--- Start RECORDED INFORMATION ---

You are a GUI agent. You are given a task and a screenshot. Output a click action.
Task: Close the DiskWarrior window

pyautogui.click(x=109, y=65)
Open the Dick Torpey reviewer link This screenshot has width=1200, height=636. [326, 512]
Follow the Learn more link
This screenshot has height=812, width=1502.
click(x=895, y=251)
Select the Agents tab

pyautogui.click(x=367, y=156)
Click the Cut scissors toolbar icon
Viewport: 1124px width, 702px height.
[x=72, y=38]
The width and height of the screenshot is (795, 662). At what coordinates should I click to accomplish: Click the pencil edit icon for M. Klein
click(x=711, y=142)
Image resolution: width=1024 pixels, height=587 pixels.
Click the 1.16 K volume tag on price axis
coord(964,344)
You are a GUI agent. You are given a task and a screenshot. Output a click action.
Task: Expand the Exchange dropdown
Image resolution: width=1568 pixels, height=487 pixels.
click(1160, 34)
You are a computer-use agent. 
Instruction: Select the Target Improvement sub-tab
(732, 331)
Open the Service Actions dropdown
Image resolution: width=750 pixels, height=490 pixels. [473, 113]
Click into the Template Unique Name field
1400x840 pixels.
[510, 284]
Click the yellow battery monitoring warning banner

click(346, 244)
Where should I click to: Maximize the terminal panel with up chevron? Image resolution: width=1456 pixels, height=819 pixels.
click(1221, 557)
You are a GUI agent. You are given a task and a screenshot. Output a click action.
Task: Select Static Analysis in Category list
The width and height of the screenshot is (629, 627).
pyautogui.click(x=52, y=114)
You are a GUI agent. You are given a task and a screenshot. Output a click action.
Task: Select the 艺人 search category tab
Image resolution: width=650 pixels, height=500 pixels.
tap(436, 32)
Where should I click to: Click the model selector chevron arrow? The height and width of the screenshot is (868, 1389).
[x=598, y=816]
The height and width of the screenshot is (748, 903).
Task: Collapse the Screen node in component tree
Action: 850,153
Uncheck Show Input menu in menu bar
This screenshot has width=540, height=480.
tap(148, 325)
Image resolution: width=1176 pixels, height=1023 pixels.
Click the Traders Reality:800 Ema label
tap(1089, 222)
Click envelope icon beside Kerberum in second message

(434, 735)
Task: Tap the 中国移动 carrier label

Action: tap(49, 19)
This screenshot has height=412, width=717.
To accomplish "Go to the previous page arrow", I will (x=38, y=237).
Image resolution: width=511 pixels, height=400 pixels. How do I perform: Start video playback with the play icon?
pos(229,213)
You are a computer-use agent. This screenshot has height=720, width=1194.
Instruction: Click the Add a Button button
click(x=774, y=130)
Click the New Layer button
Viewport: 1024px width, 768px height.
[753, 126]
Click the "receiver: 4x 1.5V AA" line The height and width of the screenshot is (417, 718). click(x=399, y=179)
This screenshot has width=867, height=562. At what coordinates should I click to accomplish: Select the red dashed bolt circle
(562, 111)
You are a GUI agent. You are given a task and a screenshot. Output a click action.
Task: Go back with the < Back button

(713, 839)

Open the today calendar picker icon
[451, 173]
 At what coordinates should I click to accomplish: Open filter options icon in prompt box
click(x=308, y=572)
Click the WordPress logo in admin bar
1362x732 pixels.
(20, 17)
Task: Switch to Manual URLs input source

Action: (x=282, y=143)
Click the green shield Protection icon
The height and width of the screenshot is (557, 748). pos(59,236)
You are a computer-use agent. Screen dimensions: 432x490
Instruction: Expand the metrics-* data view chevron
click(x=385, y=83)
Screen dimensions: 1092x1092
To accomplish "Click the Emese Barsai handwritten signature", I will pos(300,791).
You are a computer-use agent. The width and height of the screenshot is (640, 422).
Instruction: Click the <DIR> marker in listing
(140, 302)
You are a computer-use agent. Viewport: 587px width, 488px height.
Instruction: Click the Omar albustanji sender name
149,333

--- End RECORDED INFORMATION ---

*PROBLEM REQUIREMENTS:*
Put every line of the material above into a Markdown table with two columns, Row and Line. Number the rows in order and leave out the blank lines.

*TASK OUTPUT:*
| Row | Line |
|---|---|
| 1 | You are a GUI agent. You are given a task and a screenshot. Output a click action. |
| 2 | Task: Close the DiskWarrior window |
| 3 | pyautogui.click(x=109, y=65) |
| 4 | Open the Dick Torpey reviewer link This screenshot has width=1200, height=636. [326, 512] |
| 5 | Follow the Learn more link |
| 6 | This screenshot has height=812, width=1502. |
| 7 | click(x=895, y=251) |
| 8 | Select the Agents tab |
| 9 | pyautogui.click(x=367, y=156) |
| 10 | Click the Cut scissors toolbar icon |
| 11 | Viewport: 1124px width, 702px height. |
| 12 | [x=72, y=38] |
| 13 | The width and height of the screenshot is (795, 662). At what coordinates should I click to accomplish: Click the pencil edit icon for M. Klein |
| 14 | click(x=711, y=142) |
| 15 | Image resolution: width=1024 pixels, height=587 pixels. |
| 16 | Click the 1.16 K volume tag on price axis |
| 17 | coord(964,344) |
| 18 | You are a GUI agent. You are given a task and a screenshot. Output a click action. |
| 19 | Task: Expand the Exchange dropdown |
| 20 | Image resolution: width=1568 pixels, height=487 pixels. |
| 21 | click(1160, 34) |
| 22 | You are a computer-use agent.  |
| 23 | Instruction: Select the Target Improvement sub-tab |
| 24 | (732, 331) |
| 25 | Open the Service Actions dropdown |
| 26 | Image resolution: width=750 pixels, height=490 pixels. [473, 113] |
| 27 | Click into the Template Unique Name field |
| 28 | 1400x840 pixels. |
| 29 | [510, 284] |
| 30 | Click the yellow battery monitoring warning banner |
| 31 | click(346, 244) |
| 32 | Where should I click to: Maximize the terminal panel with up chevron? Image resolution: width=1456 pixels, height=819 pixels. |
| 33 | click(1221, 557) |
| 34 | You are a GUI agent. You are given a task and a screenshot. Output a click action. |
| 35 | Task: Select Static Analysis in Category list |
| 36 | The width and height of the screenshot is (629, 627). |
| 37 | pyautogui.click(x=52, y=114) |
| 38 | You are a GUI agent. You are given a task and a screenshot. Output a click action. |
| 39 | Task: Select the 艺人 search category tab |
| 40 | Image resolution: width=650 pixels, height=500 pixels. |
| 41 | tap(436, 32) |
| 42 | Where should I click to: Click the model selector chevron arrow? The height and width of the screenshot is (868, 1389). |
| 43 | [x=598, y=816] |
| 44 | The height and width of the screenshot is (748, 903). |
| 45 | Task: Collapse the Screen node in component tree |
| 46 | Action: 850,153 |
| 47 | Uncheck Show Input menu in menu bar |
| 48 | This screenshot has width=540, height=480. |
| 49 | tap(148, 325) |
| 50 | Image resolution: width=1176 pixels, height=1023 pixels. |
| 51 | Click the Traders Reality:800 Ema label |
| 52 | tap(1089, 222) |
| 53 | Click envelope icon beside Kerberum in second message |
| 54 | (434, 735) |
| 55 | Task: Tap the 中国移动 carrier label |
| 56 | Action: tap(49, 19) |
| 57 | This screenshot has height=412, width=717. |
| 58 | To accomplish "Go to the previous page arrow", I will (x=38, y=237). |
| 59 | Image resolution: width=511 pixels, height=400 pixels. How do I perform: Start video playback with the play icon? |
| 60 | pos(229,213) |
| 61 | You are a computer-use agent. This screenshot has height=720, width=1194. |
| 62 | Instruction: Click the Add a Button button |
| 63 | click(x=774, y=130) |
| 64 | Click the New Layer button |
| 65 | Viewport: 1024px width, 768px height. |
| 66 | [753, 126] |
| 67 | Click the "receiver: 4x 1.5V AA" line The height and width of the screenshot is (417, 718). click(x=399, y=179) |
| 68 | This screenshot has width=867, height=562. At what coordinates should I click to accomplish: Select the red dashed bolt circle |
| 69 | (562, 111) |
| 70 | You are a GUI agent. You are given a task and a screenshot. Output a click action. |
| 71 | Task: Go back with the < Back button |
| 72 | (713, 839) |
| 73 | Open the today calendar picker icon |
| 74 | [451, 173] |
| 75 |  At what coordinates should I click to accomplish: Open filter options icon in prompt box |
| 76 | click(x=308, y=572) |
| 77 | Click the WordPress logo in admin bar |
| 78 | 1362x732 pixels. |
| 79 | (20, 17) |
| 80 | Task: Switch to Manual URLs input source |
| 81 | Action: (x=282, y=143) |
| 82 | Click the green shield Protection icon |
| 83 | The height and width of the screenshot is (557, 748). pos(59,236) |
| 84 | You are a computer-use agent. Screen dimensions: 432x490 |
| 85 | Instruction: Expand the metrics-* data view chevron |
| 86 | click(x=385, y=83) |
| 87 | Screen dimensions: 1092x1092 |
| 88 | To accomplish "Click the Emese Barsai handwritten signature", I will pos(300,791). |
| 89 | You are a computer-use agent. The width and height of the screenshot is (640, 422). |
| 90 | Instruction: Click the <DIR> marker in listing |
| 91 | (140, 302) |
| 92 | You are a computer-use agent. Viewport: 587px width, 488px height. |
| 93 | Instruction: Click the Omar albustanji sender name |
| 94 | 149,333 |